■ TASK INPUT ■
━━━━━━━━━━

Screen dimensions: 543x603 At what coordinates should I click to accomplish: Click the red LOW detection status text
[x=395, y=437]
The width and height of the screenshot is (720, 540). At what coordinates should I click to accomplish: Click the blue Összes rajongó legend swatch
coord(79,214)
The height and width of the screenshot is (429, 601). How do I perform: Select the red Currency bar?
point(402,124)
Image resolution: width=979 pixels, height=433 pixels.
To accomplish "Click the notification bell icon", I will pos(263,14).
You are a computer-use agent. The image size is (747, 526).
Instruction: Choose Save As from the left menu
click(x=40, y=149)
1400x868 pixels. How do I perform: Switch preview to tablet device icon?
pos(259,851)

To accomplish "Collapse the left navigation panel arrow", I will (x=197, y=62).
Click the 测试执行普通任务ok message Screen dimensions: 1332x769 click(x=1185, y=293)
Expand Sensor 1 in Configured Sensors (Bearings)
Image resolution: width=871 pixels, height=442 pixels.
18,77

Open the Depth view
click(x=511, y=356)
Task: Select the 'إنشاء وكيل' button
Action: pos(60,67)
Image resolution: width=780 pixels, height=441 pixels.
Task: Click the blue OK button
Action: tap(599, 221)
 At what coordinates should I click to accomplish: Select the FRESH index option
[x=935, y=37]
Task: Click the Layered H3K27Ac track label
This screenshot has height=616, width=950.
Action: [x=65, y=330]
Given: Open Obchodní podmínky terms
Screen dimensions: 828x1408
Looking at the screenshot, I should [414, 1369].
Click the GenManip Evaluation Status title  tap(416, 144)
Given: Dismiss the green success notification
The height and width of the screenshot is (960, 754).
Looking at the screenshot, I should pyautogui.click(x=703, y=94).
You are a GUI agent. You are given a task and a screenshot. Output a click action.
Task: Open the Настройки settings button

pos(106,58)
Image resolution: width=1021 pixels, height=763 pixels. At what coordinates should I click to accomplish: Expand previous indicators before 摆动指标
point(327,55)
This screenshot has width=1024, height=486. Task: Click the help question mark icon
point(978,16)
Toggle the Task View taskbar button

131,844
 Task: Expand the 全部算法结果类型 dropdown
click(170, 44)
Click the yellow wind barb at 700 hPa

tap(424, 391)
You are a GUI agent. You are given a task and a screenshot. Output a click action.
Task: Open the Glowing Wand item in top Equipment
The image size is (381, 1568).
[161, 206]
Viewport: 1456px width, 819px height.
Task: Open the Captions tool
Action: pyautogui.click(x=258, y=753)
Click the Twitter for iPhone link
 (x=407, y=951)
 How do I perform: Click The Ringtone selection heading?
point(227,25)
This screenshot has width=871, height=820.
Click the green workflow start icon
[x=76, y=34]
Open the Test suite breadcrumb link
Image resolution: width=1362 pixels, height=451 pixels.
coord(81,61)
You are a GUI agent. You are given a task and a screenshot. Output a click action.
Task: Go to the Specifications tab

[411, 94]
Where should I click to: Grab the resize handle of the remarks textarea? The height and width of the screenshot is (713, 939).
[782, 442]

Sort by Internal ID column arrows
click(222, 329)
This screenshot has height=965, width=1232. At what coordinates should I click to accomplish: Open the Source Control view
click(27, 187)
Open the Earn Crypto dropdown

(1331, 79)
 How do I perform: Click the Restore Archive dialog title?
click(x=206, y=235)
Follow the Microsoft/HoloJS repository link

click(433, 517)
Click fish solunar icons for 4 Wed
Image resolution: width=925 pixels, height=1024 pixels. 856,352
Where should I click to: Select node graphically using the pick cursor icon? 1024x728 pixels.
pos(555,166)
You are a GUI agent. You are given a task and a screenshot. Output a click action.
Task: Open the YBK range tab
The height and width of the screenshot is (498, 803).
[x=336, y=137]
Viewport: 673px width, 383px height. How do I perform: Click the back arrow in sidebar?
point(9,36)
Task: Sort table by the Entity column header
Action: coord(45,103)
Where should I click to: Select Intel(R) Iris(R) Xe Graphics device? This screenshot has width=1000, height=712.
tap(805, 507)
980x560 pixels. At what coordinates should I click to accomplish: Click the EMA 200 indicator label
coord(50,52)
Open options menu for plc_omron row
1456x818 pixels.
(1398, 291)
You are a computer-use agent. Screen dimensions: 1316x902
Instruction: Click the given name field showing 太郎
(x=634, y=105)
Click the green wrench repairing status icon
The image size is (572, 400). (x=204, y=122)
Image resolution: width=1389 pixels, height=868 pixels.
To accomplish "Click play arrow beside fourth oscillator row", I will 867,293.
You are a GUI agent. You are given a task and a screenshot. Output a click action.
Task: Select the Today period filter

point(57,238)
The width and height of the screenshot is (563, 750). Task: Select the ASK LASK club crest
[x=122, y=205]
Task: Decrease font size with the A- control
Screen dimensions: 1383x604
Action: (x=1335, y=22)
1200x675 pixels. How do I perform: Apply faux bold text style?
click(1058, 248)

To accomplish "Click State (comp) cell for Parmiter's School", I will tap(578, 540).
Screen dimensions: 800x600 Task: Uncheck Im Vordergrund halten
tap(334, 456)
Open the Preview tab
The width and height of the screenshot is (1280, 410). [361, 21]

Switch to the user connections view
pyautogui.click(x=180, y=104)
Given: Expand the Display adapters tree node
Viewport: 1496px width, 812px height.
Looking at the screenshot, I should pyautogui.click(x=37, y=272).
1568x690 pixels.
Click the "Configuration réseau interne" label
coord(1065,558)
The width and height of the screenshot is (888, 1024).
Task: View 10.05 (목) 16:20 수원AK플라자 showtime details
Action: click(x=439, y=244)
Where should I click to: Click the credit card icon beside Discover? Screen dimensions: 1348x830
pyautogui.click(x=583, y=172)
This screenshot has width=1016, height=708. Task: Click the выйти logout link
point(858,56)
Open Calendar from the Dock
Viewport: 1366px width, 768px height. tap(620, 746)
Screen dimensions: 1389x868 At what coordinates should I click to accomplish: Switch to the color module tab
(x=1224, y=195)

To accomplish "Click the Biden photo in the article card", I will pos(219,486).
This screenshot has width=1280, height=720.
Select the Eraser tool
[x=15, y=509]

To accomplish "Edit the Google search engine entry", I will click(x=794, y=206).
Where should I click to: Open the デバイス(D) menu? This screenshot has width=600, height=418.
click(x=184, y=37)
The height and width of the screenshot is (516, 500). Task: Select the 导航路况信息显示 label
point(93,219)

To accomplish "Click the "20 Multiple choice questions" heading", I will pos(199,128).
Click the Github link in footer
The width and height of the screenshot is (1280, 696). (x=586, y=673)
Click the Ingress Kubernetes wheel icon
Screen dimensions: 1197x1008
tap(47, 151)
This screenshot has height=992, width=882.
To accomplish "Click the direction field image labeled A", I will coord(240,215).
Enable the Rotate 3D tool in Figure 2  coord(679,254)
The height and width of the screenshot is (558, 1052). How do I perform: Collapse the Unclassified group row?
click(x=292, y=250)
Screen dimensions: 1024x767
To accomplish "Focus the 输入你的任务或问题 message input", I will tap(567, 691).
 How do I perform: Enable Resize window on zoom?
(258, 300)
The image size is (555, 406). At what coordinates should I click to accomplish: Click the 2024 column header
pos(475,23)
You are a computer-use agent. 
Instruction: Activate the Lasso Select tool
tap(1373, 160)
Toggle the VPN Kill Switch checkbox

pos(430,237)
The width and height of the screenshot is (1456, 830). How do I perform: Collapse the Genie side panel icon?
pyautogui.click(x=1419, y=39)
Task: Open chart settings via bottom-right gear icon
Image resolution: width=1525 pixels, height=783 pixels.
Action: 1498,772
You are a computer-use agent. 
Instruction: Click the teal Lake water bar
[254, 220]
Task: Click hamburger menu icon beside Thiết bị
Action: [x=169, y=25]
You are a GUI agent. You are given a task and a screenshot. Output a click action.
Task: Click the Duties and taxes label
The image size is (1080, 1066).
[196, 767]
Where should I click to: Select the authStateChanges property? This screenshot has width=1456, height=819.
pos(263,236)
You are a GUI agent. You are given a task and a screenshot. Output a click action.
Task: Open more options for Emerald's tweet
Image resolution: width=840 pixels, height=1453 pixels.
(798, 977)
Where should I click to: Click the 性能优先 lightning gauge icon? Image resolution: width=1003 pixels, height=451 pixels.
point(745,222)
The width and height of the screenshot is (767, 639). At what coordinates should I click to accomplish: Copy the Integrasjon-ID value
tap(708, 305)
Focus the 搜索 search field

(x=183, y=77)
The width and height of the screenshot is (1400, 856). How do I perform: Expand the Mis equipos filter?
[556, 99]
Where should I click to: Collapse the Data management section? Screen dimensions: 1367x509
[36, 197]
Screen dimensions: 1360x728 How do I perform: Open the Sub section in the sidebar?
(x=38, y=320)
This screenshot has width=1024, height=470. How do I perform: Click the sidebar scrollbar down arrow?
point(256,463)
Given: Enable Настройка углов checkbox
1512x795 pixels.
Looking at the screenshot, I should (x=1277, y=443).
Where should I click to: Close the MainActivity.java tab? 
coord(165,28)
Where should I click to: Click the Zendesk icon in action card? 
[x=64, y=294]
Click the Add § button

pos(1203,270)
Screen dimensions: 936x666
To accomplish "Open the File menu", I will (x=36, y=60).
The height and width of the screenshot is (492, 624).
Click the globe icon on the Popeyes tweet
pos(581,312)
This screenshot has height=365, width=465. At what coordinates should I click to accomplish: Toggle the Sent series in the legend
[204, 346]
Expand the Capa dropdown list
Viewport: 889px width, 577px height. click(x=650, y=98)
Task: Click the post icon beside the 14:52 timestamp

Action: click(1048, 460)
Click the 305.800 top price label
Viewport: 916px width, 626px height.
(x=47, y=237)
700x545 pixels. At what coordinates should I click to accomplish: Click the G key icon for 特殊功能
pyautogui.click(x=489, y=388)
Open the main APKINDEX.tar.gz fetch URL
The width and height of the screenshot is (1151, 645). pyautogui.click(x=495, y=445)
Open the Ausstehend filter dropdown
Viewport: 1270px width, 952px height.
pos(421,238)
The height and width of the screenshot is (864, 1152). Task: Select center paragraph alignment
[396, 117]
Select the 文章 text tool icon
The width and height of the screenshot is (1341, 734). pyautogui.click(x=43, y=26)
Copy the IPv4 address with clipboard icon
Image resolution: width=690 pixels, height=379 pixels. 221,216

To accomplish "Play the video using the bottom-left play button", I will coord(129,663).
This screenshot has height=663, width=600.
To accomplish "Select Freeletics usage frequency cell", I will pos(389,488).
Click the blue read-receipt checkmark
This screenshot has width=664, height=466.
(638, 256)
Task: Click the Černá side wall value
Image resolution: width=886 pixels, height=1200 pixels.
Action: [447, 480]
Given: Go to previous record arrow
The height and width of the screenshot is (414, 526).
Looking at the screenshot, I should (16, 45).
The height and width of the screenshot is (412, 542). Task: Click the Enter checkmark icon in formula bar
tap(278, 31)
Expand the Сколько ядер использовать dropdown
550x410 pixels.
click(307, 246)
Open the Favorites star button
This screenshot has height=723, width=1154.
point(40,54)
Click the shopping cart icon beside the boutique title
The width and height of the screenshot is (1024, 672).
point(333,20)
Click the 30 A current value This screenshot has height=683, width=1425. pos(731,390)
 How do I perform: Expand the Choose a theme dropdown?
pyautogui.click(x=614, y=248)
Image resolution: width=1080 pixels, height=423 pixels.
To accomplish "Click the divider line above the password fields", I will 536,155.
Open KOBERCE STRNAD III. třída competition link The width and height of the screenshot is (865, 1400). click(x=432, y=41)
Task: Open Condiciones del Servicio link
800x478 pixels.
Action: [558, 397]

━━━━━━━━━━

■ TASK DESCRIPTION ■
Beginning with the first line above, could you copy every line exactly, up to and including the one with "Click the 测试执行普通任务ok"?

■ REPLY TO THE EXERCISE ■
Screen dimensions: 543x603 At what coordinates should I click to accomplish: Click the red LOW detection status text
[x=395, y=437]
The width and height of the screenshot is (720, 540). At what coordinates should I click to accomplish: Click the blue Összes rajongó legend swatch
coord(79,214)
The height and width of the screenshot is (429, 601). How do I perform: Select the red Currency bar?
point(402,124)
Image resolution: width=979 pixels, height=433 pixels.
To accomplish "Click the notification bell icon", I will pos(263,14).
You are a computer-use agent. The image size is (747, 526).
Instruction: Choose Save As from the left menu
click(x=40, y=149)
1400x868 pixels. How do I perform: Switch preview to tablet device icon?
pos(259,851)

To accomplish "Collapse the left navigation panel arrow", I will (x=197, y=62).
Click the 测试执行普通任务ok message Screen dimensions: 1332x769 click(x=1185, y=293)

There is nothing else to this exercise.